Where were we? Oh yeah, White Stripes. Air Force. In the last episode, the White Stripes were pissed, alleging that the Air Force Reserve's "Grab Some Air" PSA, which ran during the Superbowl, used a interpolation of "Fell In Love with a Girl" without permission. Besides the fact that it was a completely shitty rendition of their song, Jack White and company were miffed at the implications, that they support this current war effort.
This morning, a spokesman for the Airforce issued a statement (see excerpts after the jump) responding to the allegations in which he offered assurances that the ad has been pulled from the web (ah, that explains the mysterious disappearance yesterday -- luckily Bing can fill in the blanks). The advertising agency, he explained, is the one that actually commissioned the piece and any inherent similarities were unintentional.
For its part, the agency, Fast Forward Productions out of Salt Lake City, pleaded ignorance. "What we thought we had was original," Fast Forward owner Michael Lee told EW.com yesterday. "He claims it is original. He said he didn't use ['Fell in Love With a Girl'], so that's all I know."
Sure, dude. We buy that. Gonna guess he's the same guy who did the music for the "Live the Extreme" PSA we posted yesterday -- which, of course, has also been removed now. (The "Make Some Noise" PSA has taken its place on the Reserve's MySpace page.) Guessing the proper licensing wasn't secured for that one, either.
"The Air Force Reserve commissioned an original piece of music for its one-time, 30-second Super Bowl regional advertisement," said Lt. Col.
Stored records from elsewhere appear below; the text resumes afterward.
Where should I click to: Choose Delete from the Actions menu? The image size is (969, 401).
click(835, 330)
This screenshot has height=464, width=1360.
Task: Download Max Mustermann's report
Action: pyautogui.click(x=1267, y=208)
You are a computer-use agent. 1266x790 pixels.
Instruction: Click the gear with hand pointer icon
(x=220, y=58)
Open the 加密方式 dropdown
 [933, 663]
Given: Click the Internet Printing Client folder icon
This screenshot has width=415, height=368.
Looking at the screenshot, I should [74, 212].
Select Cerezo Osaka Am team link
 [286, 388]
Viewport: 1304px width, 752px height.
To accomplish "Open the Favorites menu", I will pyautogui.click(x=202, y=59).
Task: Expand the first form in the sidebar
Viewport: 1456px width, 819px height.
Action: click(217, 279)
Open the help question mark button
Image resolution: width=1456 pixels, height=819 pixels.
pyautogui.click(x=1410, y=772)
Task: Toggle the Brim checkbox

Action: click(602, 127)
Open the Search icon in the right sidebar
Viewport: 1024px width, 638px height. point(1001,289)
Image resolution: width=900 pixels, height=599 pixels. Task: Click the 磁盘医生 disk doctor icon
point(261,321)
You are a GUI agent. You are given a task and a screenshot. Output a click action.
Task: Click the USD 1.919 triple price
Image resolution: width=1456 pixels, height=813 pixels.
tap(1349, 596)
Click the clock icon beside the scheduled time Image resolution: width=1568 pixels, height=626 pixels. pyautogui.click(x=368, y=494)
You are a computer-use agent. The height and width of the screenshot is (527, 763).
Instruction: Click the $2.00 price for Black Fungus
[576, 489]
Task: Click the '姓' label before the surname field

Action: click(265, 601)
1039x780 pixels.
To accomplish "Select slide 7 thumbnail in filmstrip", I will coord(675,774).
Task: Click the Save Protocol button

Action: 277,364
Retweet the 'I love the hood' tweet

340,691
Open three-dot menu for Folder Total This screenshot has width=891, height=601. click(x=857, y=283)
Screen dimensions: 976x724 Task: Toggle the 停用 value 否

Leslie Pratt, Air Force Reserve Command director of public affairs. "As soon as we realized there was a question about our ad, we immediately pulled it and have no plan to re-use it. Our goal was only to attract the best and brightest Americans to become Citizen Airmen."
"We had no intention to use existing music from The White Stripes or any other performer," Colonel Pratt said. "Any similarity to them or other artists was certainly not intentional."